Like It Or Not, Our Energy Policy Actually Affects Our Prospects for Survival

I happened to tune into U.S.-based broadcast network CBS’s weekly “Sunday Morning” just now and noticed that it featured a look at the future of humankind, a subject in which I take a keen interest.   Not too surprisingly, the piece was almost uniformly optimistic: longer, healthier lives, the possibility of space migration, and the future of consumer product development aimed to render us even more comfort and convenience.  There was one segment on the build-up of trash, but that was the only mention of the fact that our approach to the generation and consumption of energy is rapidly bringing us to the point where our environment ceases to support life as we now know it.  Did the show’s producers ever hear of climate change?  Ocean acidification?  Loss of biodiversity?

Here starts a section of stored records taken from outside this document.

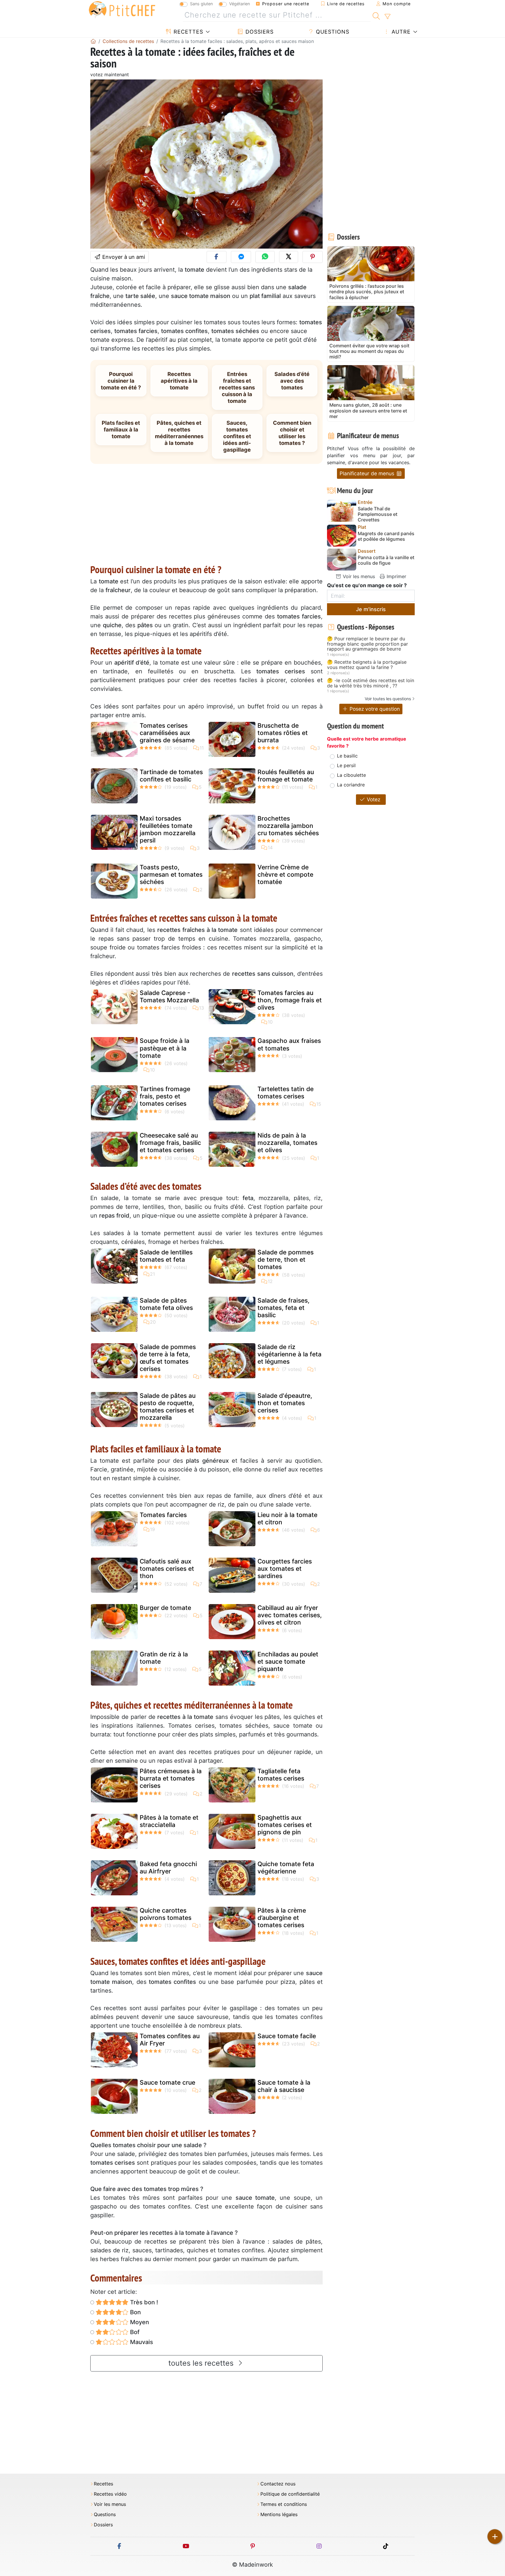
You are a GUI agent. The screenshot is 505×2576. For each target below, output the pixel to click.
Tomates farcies (163, 1514)
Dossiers (259, 32)
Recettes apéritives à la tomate (179, 381)
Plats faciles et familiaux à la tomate (121, 429)
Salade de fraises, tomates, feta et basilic (283, 1308)
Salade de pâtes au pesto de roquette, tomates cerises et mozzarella (168, 1407)
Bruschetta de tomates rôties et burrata (282, 733)
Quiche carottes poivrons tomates (165, 1914)
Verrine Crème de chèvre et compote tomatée (285, 874)
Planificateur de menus (368, 473)
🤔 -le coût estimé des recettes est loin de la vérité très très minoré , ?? (370, 683)
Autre (400, 32)
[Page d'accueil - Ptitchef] (93, 41)
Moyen (139, 2322)
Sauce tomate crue (167, 2082)
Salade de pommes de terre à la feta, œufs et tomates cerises (168, 1358)
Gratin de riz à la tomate (164, 1658)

I say that this approach to journalism is “not too surprising” because ratings matter, and people really don’t like to receive bad news.  In fact, it may be this one basic truth that lies behind our otherwise inexplicable failure to deal with the consequences of the way we’re behaving on this planet: we simply don’t want to hear the truth; we’d rather hear about how nanobots will one day engineer our aging cells in real-time, and boost life expectancy to over 120 years.

To be sure, presenting news that people find unsettling and disturbingly bad is not a root to popularity (as I’ve learned in a big way through the years), but I believe that someone’s got to do it.  After all, 99.9% of the species that have ever existed on this planet are extinct, and I feel compelled to do what I can to see that Home sapiens not join their ever-swelling ranks.